By percentage, the largest gain among the providers we're tracking actually goes to Google Fiber. Though it's never been available to more than 1% of the US, Alphabet's internet service saw its customer base grow by more than 100% between 2016 and 2020, from 0.46% to 0.98%.
"We're building on our mission to connect more people to fast, reliable internet in Google Fiber cities across the country," a spokesperson for Google Fiber said earlier this year. "Google Fiber construction teams are actively working to build out our networks in each one of our existing Fiber cities, and we're expanding to new neighboring communities in some of those cities."
No sign of Starlink -- yet
The FCC's database doesn't include any data from SpaceX or from Starlink, the company's bid at building out a network of orbital satellites capable of providing an internet connection just about anywhere on Earth. That's because the FCC releases its data on a one-year delay, so the latest figures are only up to date as of June of last year. Starlink didn't start offering service through its beta launch until the end of 2020.
Still, SpaceX has had a busy year. In February, the still-in-beta internet service hit 10,000 users, and after a series of successful launches, the number of satellites in Starlink's constellation is nearing 2,000. During a talk at Mobile World Congress in June, SpaceX CEO Elon Musk said that Starlink would be available worldwide except at the North and South Poles starting in August.
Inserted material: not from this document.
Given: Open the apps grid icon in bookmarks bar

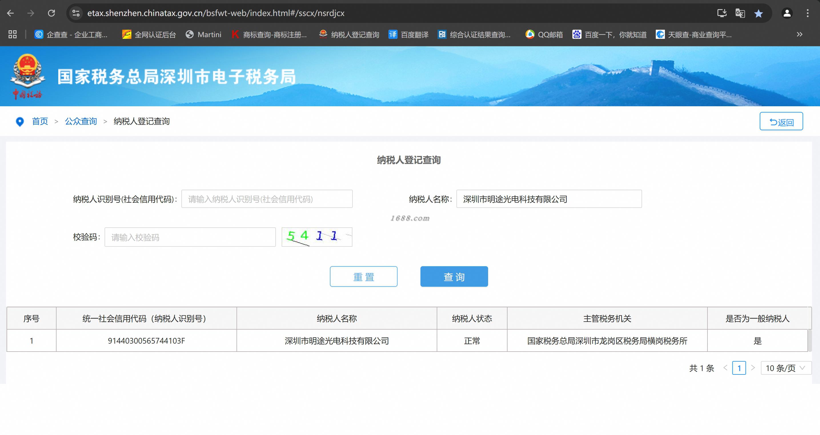Looking at the screenshot, I should 12,34.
That echoed SpaceX President Gwynne Shotwell who, weeks earlier, told an audience at the Macquarie Technology Summit that Starlink would reach global serviceability sometime this fall.
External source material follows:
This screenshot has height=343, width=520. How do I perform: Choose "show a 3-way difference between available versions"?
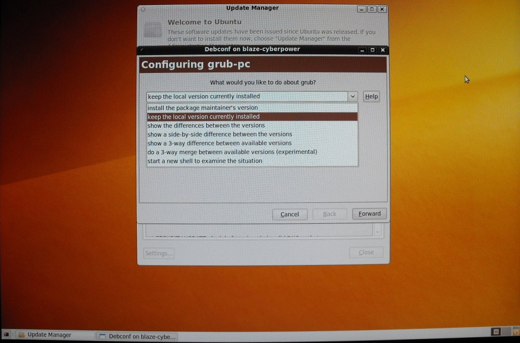(x=219, y=143)
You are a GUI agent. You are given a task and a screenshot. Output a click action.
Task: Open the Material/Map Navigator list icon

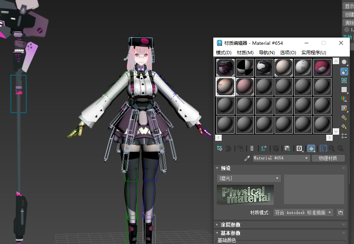344,135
"We've successfully deployed 1,800 or so satellites, and once all those satellites reach their operational orbit we will have continuous global coverage so that should be like [the] September time frame," Shotwell said.
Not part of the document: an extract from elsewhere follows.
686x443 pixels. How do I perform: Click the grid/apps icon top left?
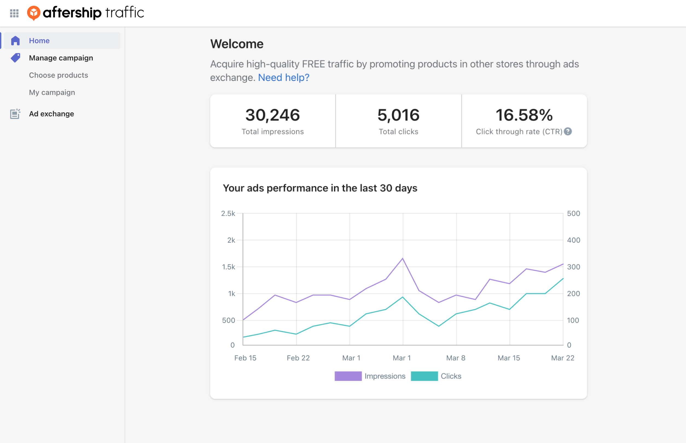[14, 13]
All of that means that we should expect to see Starlink in that FCC database within another update or two. Those disclosures about Starlink's speeds and the true scope of its coverage should be interesting, so we'll certainly keep an eye out for them. In the meantime, you can read more about our early, hands-on impressions of Starlink's satellite internet service here.
Fiber is on the rise...
With gigabit speeds that far surpass most other internet technologies, as well as upload speeds that are just as fast as they are for downloads, fiber-optic internet (fiber, for short) is widely considered to be the ideal mode of connecting to the web. The problem is that it isn't available everywhere -- for the most part, providers have focused on building out fiber networks in population-dense regions around America's major cities, leaving rural internet customers out of the mix.
That said, the category has seen some definite growth in recent years, particularly in 2020. At the start of the year, only four major providers -- Google Fiber, Verizon Fios, WOW and Frontier -- offered fiber service to at least 30% of serviceable addresses within their respective coverage maps. By June, the number had jumped to seven, with CenturyLink, AT&T and newcomer Ziply Fiber joining the mix. Elsewhere, Windstream went from offering fiber to a scant 1.7% of customers in 2016 to offering it to 26.26% of them in 2020. Some even smaller providers, including Metronet, Sonic and Consolidated Communications, boast sizable fiber shares, as well.